I had the same difficulty showing that $\equiv$ partitions $V\setminus S$, into exactly two classes, corresponding to the two opposite 'sides' of $S$ in $V$.
Is there a way to show that $\equiv$ is transitive, and thus an equivalence relation that partitions $V\setminus S$ into two congruence classes? Thanks.
 A: We have $S=\ker f$ for some linear functional $f$. 
Note that $u\equiv v$ if $f(\lambda u+(1-\lambda)v)\ne0$ for all $\lambda\in[0,1]$. As $f(\lambda u+(1-\lambda)v)=\lambda f(u)+(1-\lambda)f(v)$, this is equivalent to $f(u)f(v)>0$ (both need to be on the same side of $0$). 
Now, f $u\equiv v$ and $v\equiv w$, we know that $f(u)f(v)>0$ and $f(v)f(w)>0$. Then $f(u)f(w)>0$, as both have the same sign as $f(v)$. So the relation is transitive. 
The equivalence classes are precisely the sets $\{f>0\}$ and $\{f<0\}$, which are the two sides of the hyperplane you are looking for. 

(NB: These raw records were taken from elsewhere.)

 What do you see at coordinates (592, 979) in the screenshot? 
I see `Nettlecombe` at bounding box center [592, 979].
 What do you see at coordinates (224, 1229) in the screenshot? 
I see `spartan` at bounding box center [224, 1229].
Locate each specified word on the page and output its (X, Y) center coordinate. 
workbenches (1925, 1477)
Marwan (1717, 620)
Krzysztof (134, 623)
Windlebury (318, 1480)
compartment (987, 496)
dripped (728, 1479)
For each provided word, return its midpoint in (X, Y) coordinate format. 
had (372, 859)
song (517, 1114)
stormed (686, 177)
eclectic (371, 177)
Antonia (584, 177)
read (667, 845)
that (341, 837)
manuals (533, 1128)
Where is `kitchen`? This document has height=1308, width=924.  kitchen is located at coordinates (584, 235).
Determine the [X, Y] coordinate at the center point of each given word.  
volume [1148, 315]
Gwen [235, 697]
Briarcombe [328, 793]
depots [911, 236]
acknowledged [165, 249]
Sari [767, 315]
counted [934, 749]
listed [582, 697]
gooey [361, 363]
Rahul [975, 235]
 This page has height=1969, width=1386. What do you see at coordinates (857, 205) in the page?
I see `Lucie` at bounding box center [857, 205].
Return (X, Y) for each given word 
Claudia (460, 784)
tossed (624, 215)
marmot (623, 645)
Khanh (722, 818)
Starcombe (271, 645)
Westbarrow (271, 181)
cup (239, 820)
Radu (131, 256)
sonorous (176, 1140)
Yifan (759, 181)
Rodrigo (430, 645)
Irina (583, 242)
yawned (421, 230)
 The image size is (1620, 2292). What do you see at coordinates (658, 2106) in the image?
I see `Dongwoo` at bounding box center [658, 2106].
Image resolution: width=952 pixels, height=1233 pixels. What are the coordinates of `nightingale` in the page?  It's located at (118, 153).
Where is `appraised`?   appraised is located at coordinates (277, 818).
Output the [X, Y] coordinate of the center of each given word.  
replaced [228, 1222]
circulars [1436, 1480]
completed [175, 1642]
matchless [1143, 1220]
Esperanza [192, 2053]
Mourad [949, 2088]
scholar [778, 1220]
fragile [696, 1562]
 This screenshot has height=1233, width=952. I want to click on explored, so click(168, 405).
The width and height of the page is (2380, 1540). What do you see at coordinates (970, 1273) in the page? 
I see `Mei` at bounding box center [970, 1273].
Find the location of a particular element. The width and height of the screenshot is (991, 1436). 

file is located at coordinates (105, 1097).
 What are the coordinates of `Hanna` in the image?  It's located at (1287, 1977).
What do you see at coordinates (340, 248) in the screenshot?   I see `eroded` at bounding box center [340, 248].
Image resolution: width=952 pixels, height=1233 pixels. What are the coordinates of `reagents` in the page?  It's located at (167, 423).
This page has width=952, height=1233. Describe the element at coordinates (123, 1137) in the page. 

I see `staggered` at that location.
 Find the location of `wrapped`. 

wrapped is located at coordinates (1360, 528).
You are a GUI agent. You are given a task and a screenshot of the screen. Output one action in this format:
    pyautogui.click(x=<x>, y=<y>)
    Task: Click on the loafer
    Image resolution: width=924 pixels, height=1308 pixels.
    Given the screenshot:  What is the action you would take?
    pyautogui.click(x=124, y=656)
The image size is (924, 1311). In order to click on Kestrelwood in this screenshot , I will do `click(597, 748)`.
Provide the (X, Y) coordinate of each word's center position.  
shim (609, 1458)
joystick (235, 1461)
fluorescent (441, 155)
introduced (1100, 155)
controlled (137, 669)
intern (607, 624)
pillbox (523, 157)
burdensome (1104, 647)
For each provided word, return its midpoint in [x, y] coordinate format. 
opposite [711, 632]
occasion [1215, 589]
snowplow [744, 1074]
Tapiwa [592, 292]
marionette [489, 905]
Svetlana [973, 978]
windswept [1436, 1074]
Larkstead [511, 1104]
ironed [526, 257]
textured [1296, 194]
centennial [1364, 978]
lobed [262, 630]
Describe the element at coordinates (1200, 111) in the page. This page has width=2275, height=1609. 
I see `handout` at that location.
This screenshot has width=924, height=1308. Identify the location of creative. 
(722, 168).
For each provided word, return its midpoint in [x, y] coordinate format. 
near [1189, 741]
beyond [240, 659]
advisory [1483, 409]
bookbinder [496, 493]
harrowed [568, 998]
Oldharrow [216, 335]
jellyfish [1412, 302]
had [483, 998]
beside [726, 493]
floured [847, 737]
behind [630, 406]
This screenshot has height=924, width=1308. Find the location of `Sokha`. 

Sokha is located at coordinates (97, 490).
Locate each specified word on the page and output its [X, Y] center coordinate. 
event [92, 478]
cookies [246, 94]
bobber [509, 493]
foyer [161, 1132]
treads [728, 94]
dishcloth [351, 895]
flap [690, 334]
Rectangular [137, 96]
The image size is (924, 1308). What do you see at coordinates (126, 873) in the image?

A: Suppose $\mathcal{B}=\{v_1,v_2,\cdots,v_{n-1}\}$ is a basis for $S$. Extend this to $\mathcal{B}\cup\{v_n\}$ for $V$. Then $$V\setminus S=\{s+dv_n: s\in S, d\in \mathbb{R}^\times\}$$
$$u,v \in V\setminus S\Rightarrow \exists s_1,s_2 \in S: \begin{cases}u=s_1+d_uv_n\\v=s_2+d_vv_n\end{cases}$$
I am going to show that $L(u,v) \cap S =\emptyset$ is equivalent to $d_ud_v >0$:
$$L(u,v) \cap S =\emptyset\\ \ \Leftrightarrow\ \ \forall \lambda \in [0,1]:\ \ \lambda u +(1-\lambda)v \not \in S\\ \ \Leftrightarrow\ \  \forall \lambda \in [0,1]:\ \ \lambda s_1+(1-\lambda)s_2 +(\lambda d_u+(1-\lambda)d_v)v_n \not \in S\\ \ \Leftrightarrow\ \ \forall \lambda \in [0,1]: \lambda d_u+(1-\lambda)d_v \ne 0\\ \ \Leftrightarrow\ \ d_u d_v>0$$
Now, $u\equiv v$ and $v\equiv w$ imply $d_ud_v>0$ and $d_vd_w>0$, which, in turn, implies $d_ud_w>0$, and so $u \equiv w$.